Soon I’ve reached my house, which is not a home anymore. When I reached my house, I was about to cry by seeing the building which I’ve lived for almost 30 years. But no chance, all the tears were dried up and I can’t cry like before.
As soon as I entered the house, I saw my little daughter playing on the floor. The innocent smile of my little daughter made me forget every pain in my life. Though I can never hug her like before, her smile is enough to cure that pain. Though I want to play with her by catching her little hands, it’s too late, I can’t do it now.
I laughed when I saw my wife’s rush. She’s always been a girl in hurry. May be now she is thinking about my little daughter’s future husband. It’s too funny to tease her, and it used to be my only addiction.

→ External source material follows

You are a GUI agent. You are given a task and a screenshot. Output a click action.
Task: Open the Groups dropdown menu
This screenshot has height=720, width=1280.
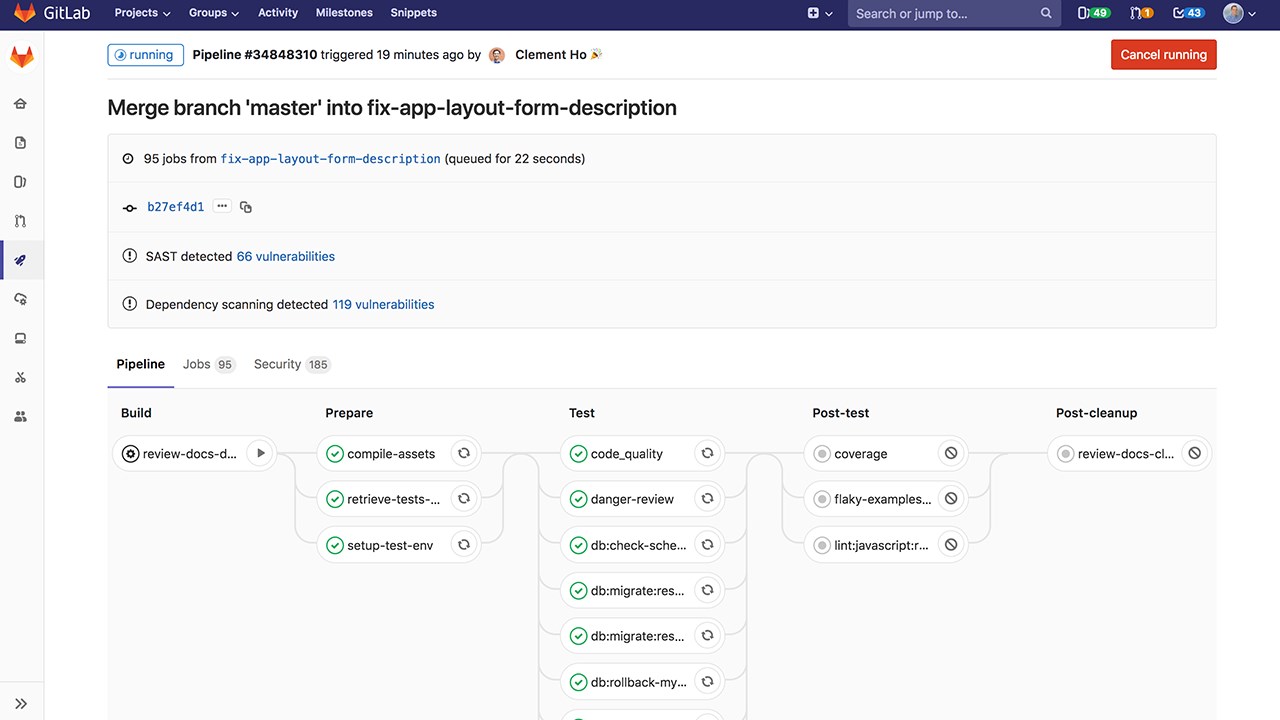pyautogui.click(x=214, y=13)
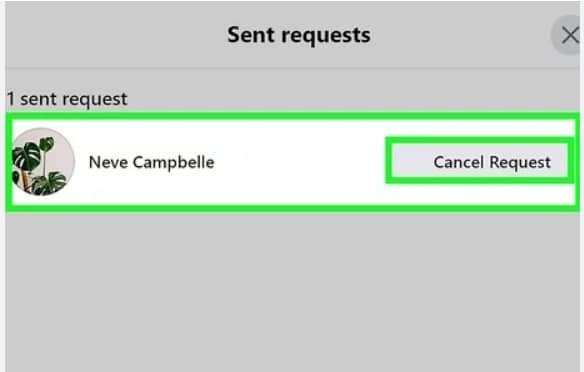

Her innocent face, cute smile and childish mentality made me bound to her. Now I remembered our first meet in the temple, she looked like a cute little girl who is trying to light up diyas along with her mother. When our eyes met each other, I felt some special relation is there between us. Soon in few months, destiny made us wife and husband for life. Now I just wanted to hug her and make her feel calm in my arms. But I’m abandoned to do it. It raised a feel of guilt in me, so I left the main hall and headed towards my parent’s bedroom.
My parent’s room is filled with silence. It is very common to us, as my father is a retired librarian from the old library. My father is completely involved in the newspaper, which had a lot of news about Covid-19 scenarios. My mother sat at a corner and praying silently. I definitely know that she is praying for me, as her only wish is to see me good. I wanted to spend some time with them, but I don’t want to disturb their peace, at least for some time.
When I came back to the hall, my little daughter is still playing. She is not aware of any consequences and conditions around her. May be that is the reason, why that age is called the magical age. My little daughter’s innocent smile made me forget everything, except the beep sound of the pulse monitor in the hospital. That beep sound is still playing in my ear.
Soon, the land phone in the main hall started ringing. Everyone was tensed by the call and headed towards the room. My wife picked up the phone in a hurry and started listening calmly.
Yes, this is the phone call which I’m waiting for. I can sense it clearly by her expressions. She left the receiver and broke into tears. My parents were worried to see her like that and kept on asking what happened. I stood there helplessly with a small smile on my face. I know, I can’t cry anymore.
That call is from the hospital, where I’ve been admitted a few days back due to Covid. Though I know the news from other side, I can’t convey that. My father picked up the phone and asked the same question. The reply from the opposite side is very pale and it stated that, I was no more.
Yes, I left my last breath a few hours ago and that beep sound which is still playing in my ear, is the last beep of the pulse monitor, which I heard before leaving my body. I felt guilty, because I left my wife alone with the huge responsibilities of a kid.
Now all my family hurried to the hospital to bid a final send off to me. But I came all along here to look at them and wish them a last good bye.
Now my cute childish wife should turn into a strong woman and it’s time for her to face the world alone.
My strong wish to had a final look at my family, made me to travel across all the way to my house. This is my final and most memorable journey though out my life. This journey recalled each and every moment of my life and made me live my entire life again in a few minutes. Anyway, it’s time to leave this world. It is my story, which I left incomplete.